Friend launches the Alben Post
I used to work with Alex Alben at RealNetworks and also did some work for him when he ran for Congress in Washington State. He’s a great writer and I’m glad to see him finally start blogging. If you’re interested in the collision of old media and technology or just want a worthy political read then Alex’s blog will be worth a bookmark.
More on “what’s wrong with Seattle anyway?”…
Not everyone reads comments on a blog but I felt the two comments to my last post “What’s wrong with the Seattle start-up scene anyway?” were insightful and I didn’t want them to get lost in the comment basement. I think the theories here seem as good as any others I’ve heard. For a “business guy” I believe I’m more technical than most at least insofar as I can actually DO some things myself and I don’t rely on devs to handle every tiny request for me. I generally understand what devs are telling me in status meetings and I’m able to have a reasonable two way dialog with them to arrive at decent solutions. So, I love technology. That said, I still need to think about whether or not founders themselves need to be technical. I think we as entrepreneurs need ready access to world class development resources. But, I don’t think the world needs more technical founders. Most projects simply will not require, or benefit from, a CEO who is a developer. Just my two cents. But the comments here are good and the links from Glenn’s response are worth following.
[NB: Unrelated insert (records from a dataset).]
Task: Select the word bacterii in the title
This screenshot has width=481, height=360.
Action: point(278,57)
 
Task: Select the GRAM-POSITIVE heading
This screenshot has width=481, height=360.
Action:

From Glenn Kelman of Redfin:
Kelly, in my opinion, the most important change Seattle could make is to invest more in the University of Washington’s computer science department so that it competes with Champagne-Urbana and Irvine if not Stanford, MIT and Berkeley. Most entrepreneurs here have been imported from elsewhere by Microsoft and Amazon, and many are not technical founders. The entire investment thesis of, say, a Sequoia Capital (fund computer scientists under 35 attacking large markets), is more difficult to implement here as a result.
See:
http://blog.guykawasaki.com/2006/06/how_to_kick_sil.htmlAnd of course! http://blog.redfin.com/blog/2008/02/the_next_silicon_valley.html
And, thanks to Todd Dean of Keiretsu Forum NW
I have many comments on the topic “what’s wrong with the Seattle start-up scene.” First I would like to address that the Northwest is one of the most active areas if not the most active area in the country for entrepreneurship and companies being funded currently. We (Keiretsu Forum) have a very clear view on what is going on locally, nationally, and internationally regarding start up companies. So let me address a couple of the questions above. 1) Entrepreneurs lack the resources and capital they need. 2) Entrepreneurs have more access to capital and resources due to the climate of the communities in for example Silicon Valley. 3) As for the comparison of Facebook and YouTubes we do have Amazon, Microsoft, Starbucks to name a few. 4) We do have many education resources but in my opinion we still have a ways to go in the area. I’m happy to elaborate further if you should have a meeting, forum, or get together to collaborate and share our points of view??